A file from the driver card is the only reliable source for displaying tachograph information in Wialon. The controller sees data from the same source when checking the tachograph readings on the road.

Assignments and trips

The tachograph determines the work mode by the speed of the vehicle, the ignition status and the presence of a card in the slot. Wialon contains this data without the tachograph as well: trips detector that can be calculated based on the ignition sensor and speed, and assigning/separating drivers. Therefore, driver activity can be determined by messages from the tracker, even if the tachograph is not installed on the unit.

Assignments and trips can only be used as a rough estimate of the DWH compliance. Unlike the tachograph, which determines the current work mode in real time, drivers' assignments/separations and trips in Wialon are determined by messages from the tracker recorded at a certain frequency, which is less than that of the tachograph.

Online data

The procedure of uploading files from the driver card to Wialon takes time, which is not always convenient. However, users may need real-time DWH information. To satisfy this demand, Wialon created an algorithm, the data source for which is selected on the Advanced tab:

  • Parameters from tachograph, which the tracker determines according to the current tachograph mode. At the moment of this writing, such a capability is only implemented in trackers manufactured by Xirgo, RuptelaTeltonika, and Navtelecom.
  • Assignments and trips from Wialon.

The online data calculated from any of the sources is associated with the Driver element.

Online data can only be used as a rough estimate of the DWH compliance.
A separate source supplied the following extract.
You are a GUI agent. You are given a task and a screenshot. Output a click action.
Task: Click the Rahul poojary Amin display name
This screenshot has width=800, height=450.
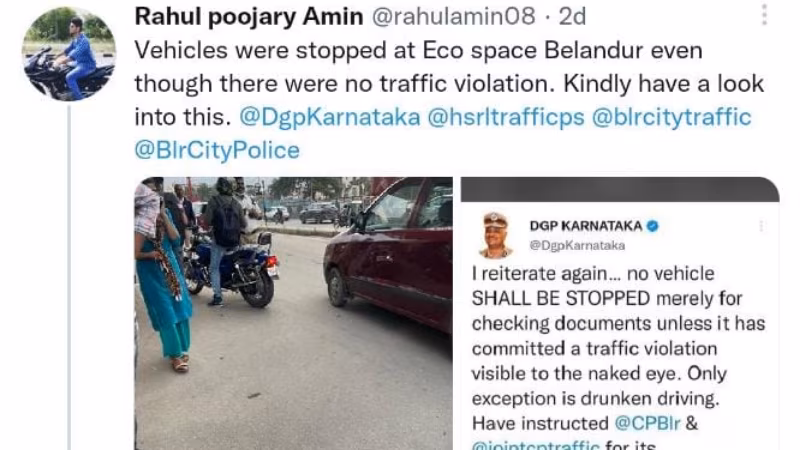[x=249, y=17]
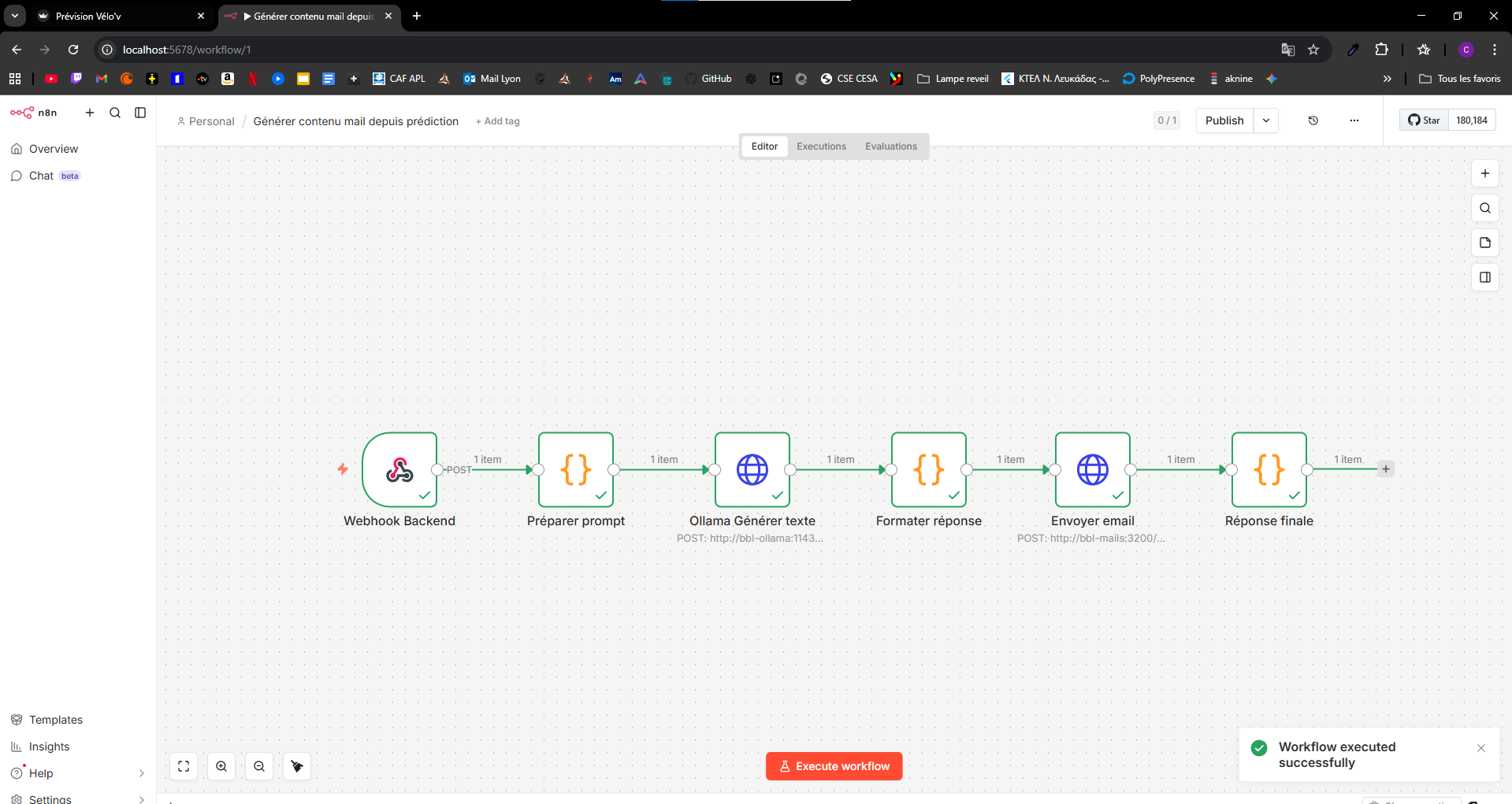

Unlike the tachograph, which has an algorithm for recalculating previous intervals, Wialon saves online data without further recalculation.
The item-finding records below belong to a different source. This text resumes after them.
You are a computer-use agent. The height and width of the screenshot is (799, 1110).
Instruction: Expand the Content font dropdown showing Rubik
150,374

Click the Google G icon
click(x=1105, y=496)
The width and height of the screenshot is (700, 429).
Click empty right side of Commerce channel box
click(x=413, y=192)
Displaying DWH information

There are several ways to display DWH information in Wialon.


The TachoView web application visualizes DWH information in the form of color charts and reports on driver activity or labor routine violations.
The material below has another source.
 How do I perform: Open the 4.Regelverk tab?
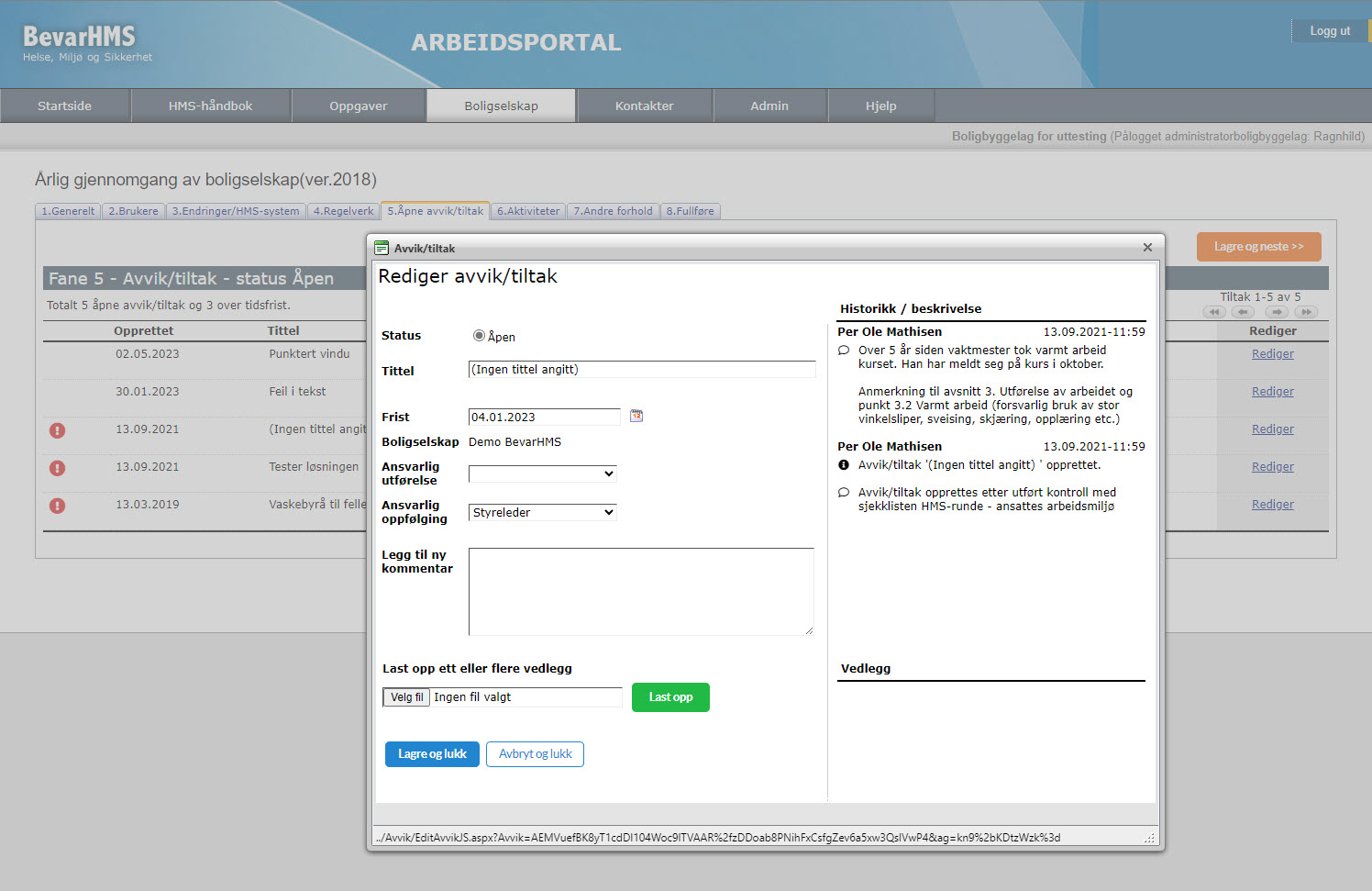[x=343, y=211]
The information source for displaying is selected in the application settings, and it can be a file from the driver card or online data.

Reports on drivers

The Driver activity table shows DWH information.

The Infringements table shows the information on the DWH violations.

In the settings of both tables, a file from the driver card, online data or assignments and trips can be selected as the source of information.

If assignments and trips are selected as the source, the result of the repeated report execution will change after changing the unit's trip detector settings or when editing the assignment history and registering driver shifts.

Additional information on the unit and the driver

To use this method, you should first enable the Driver activity by online data option in the general user settings.

When hovering over a driver, the information on DWH and violations will be displayed in a tooltip.

The same information will be displayed in the unit tooltip and extended unit information, if the display of drivers in the mentioned places is selected in the user settings and the driver is assigned to this unit.

The source of information for this way of displaying is always online data.